This story was originally published in West Newsmagazine on July 4, 2016.
By Staff | West Newsmagazine
Trains, planes, barges and trucks. The St. Louis area has a lot going for it when it comes to its multimodal transportation system, but hasn’t done a very good job marketing that idea to businesses interested in those and other strengths of the region.
Mary Lamie, who stepped into the executive director position of the new St. Louis Regional Freightway [SLRF] one year ago, is convinced that situation needs to change. And, based on a report she gave at a recent Progress 64 West meeting, she is well on her way to doing that.
SLRF is a part of Bi-State Development, which launched the enterprise after being asked to coordinate and energize the effort to establish the metropolitan area as a regional transportation center.
The task was a new one for Bi-State, so to say Lamie had to start from scratch in her new job would be a classic understatement. As John Nations, Bi-States’ CEO, said in introducing Lamie to Progress 64 members, “when she arrived on the job, she had an office, a desk and a computer – and that was it.”
What she needed to do first, second, third, etc., was up to Lamie. There were no files from a predecessor to review and literally no background information on Bi-State’s previous activities, because everything was new.
What Lamie did have was more than 25 years of experience in transportation, engineering and management, including 23 years with the Illinois Department of Transportation. For the last seven years she had served as IDOT’s deputy director of highways in Region 5 [the southwestern area of the state], where she was responsible for more than 800 employees, 3,300 lane miles of state highways and 1,700 bridges. Lamie also holds a master’s degree in civil engineering from Missouri University of Science and Technology.
That background meant she knew many people in the transportation sector, whom she could tap for help on both sides of the Mississippi River and beyond. The bistate area includes the city of St. Louis as well as St. Charles, Franklin, Jefferson and St. Louis counties in Missouri, and Madison, St. Clair and Monroe counties in Illinois.
The area’s existing transportation assets include four interstate highways; a total of five airports; six Class 1 railroads; the nation’s third-largest inland port, which also is the country’s northernmost ice-free and lock-free location; and six natural gas and nine refined product pipelines.
In addition, the area’s central location, its skilled workforce, available real estate, presence of other large companies and proximity to manufacturing suppliers are strengths that often are not fully realized or are under-marketed.
While much is right with the region, that’s not to say everything is perfect. Lamie’s priority list of transportation-related improvements include major infrastructure projects, such as:
- Replacement of the 126-year-old Merchants Rail Bridge at an estimated cost of $222 million and the I-270 bridge, both of which span the Mississippi.
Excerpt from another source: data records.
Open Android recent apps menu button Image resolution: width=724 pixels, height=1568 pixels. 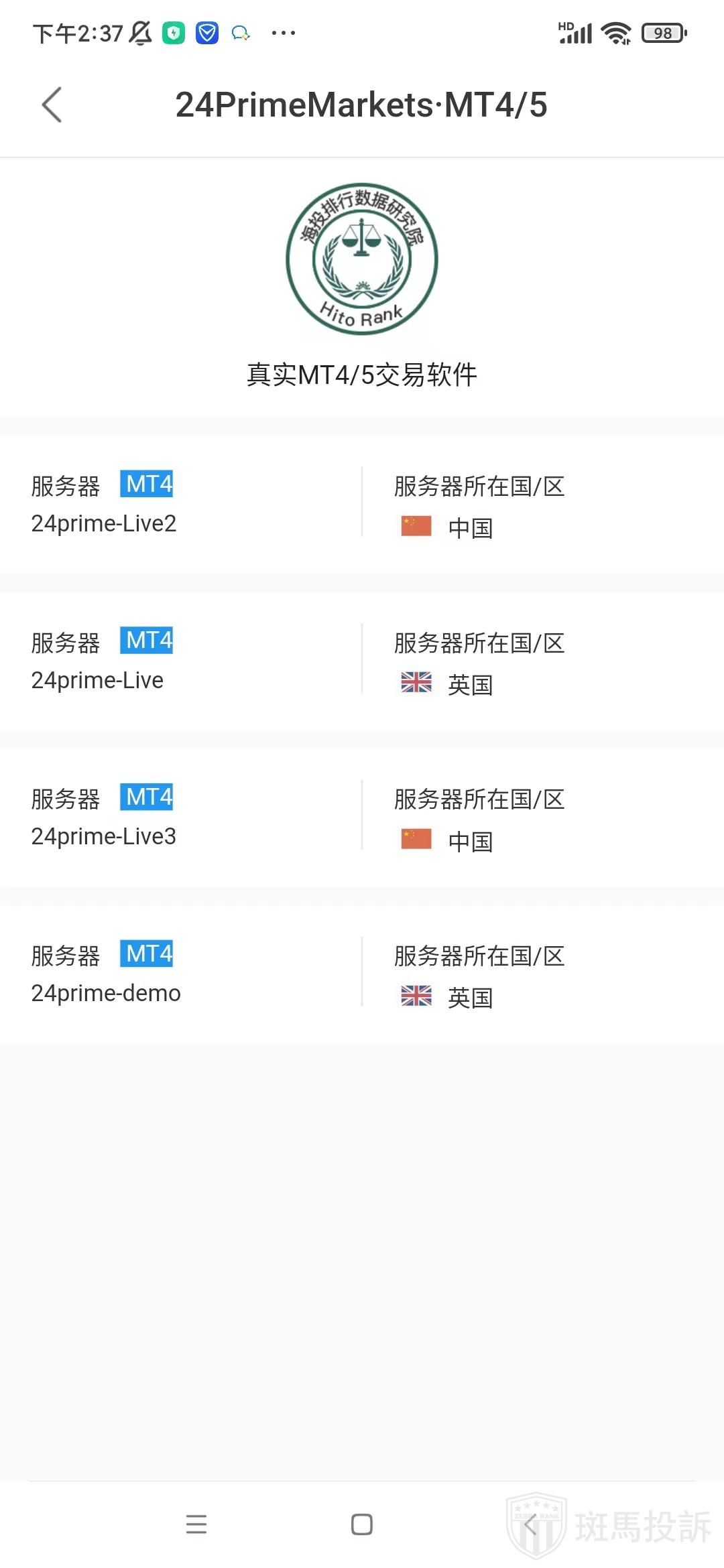(196, 1524)
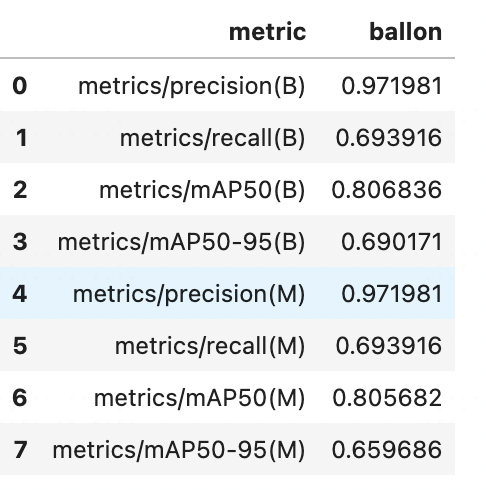Click the metrics/mAP50-95(M) cell
The image size is (486, 490).
click(x=179, y=450)
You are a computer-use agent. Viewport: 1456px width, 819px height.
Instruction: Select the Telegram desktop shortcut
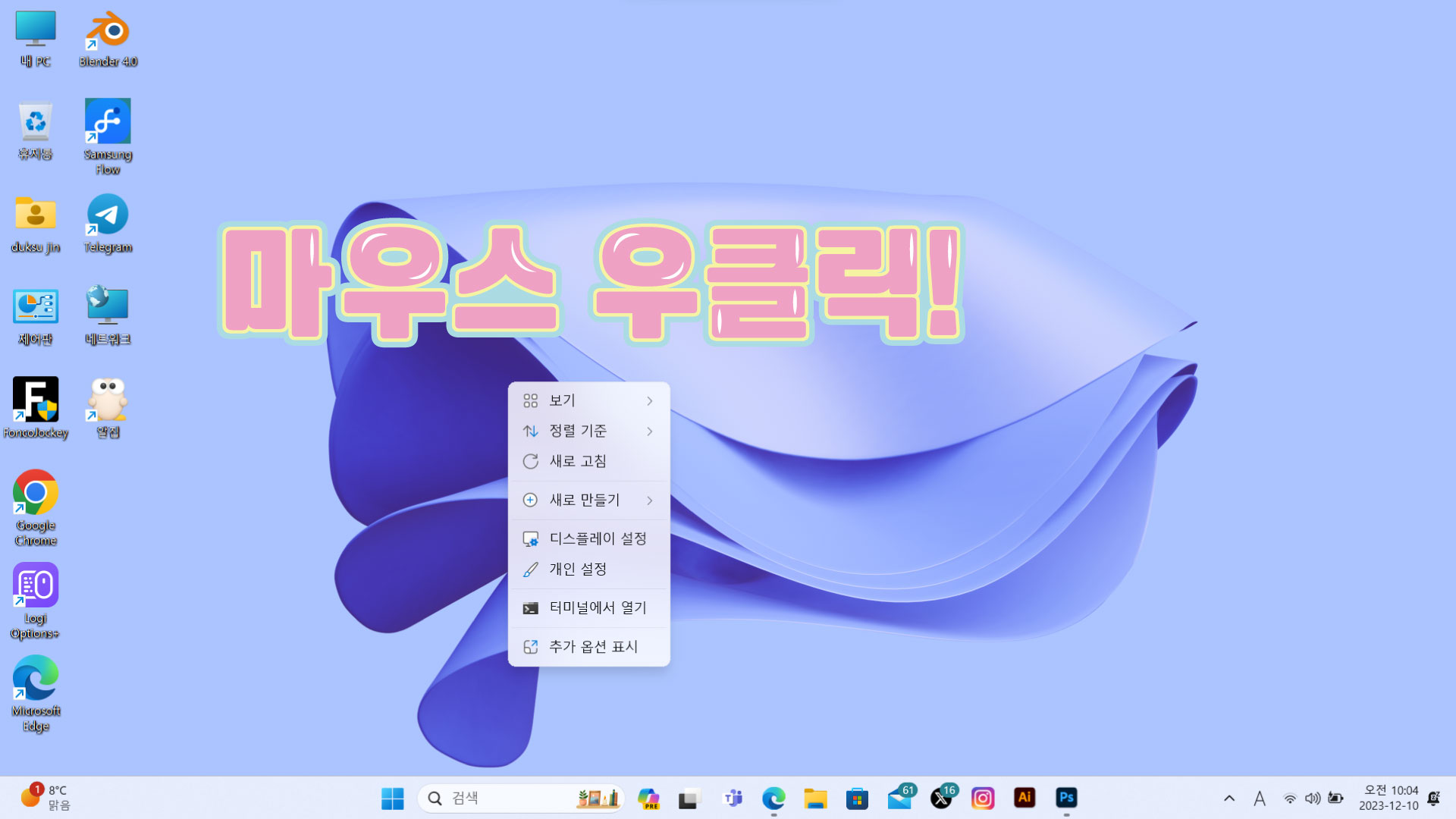(108, 215)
The projected price tag of the latter project is between $160 million and $175 million.
- Increasing the capacity of I-270 by widening it to six lanes between Lilac Avenue in North St. Louis County and Illinois Route 111, at an estimated cost of $350 million to $400 million, and making other corridor improvements from Lilac to Lindbergh Boulevard at an estimated cost of $243 million.
- Improving mobility and circulation in the north riverfront commerce corridor at an estimated cost of $55 million.
- Relocating Route 3 in St. Clair County to improve access to I-70, Stan Musial Veterans Memorial Bridge, Sauget Industrial Park and St. Louis Downtown Airport. Depending on road width [two or four lanes], that cost is estimated at $125 million or $170 million.
- Building a bypass loop from Illinois Route 3 over the A&S railroad in Sauget to eliminate substantial through-traffic delays at an estimated cost of $20 million to $25 million.
Lamie also has established a number of committees to work on key issues and develop and build partnerships with other regions that can benefit from the bistate’s freight and manufacturing investments. The working relationships would include not only major midwestern cities but ports, such as New Orleans and Houston, as well.
The SLRF wants to replace the “silo approach” that has had individual government entities and transportation-related businesses doing their own thing, Lamie said. Instead, the agency sees itself as the “go-to source” for coordinating activities such as site selection and other assistance to manufacturing, logistics and multimodal transportation companies.
Lamie doesn’t minimize the challenges and scope of that task, but she also believes the economic payoff for the area by having a coordinated approach to addressing issues and marketing the area’s assets clearly makes it worth the effort.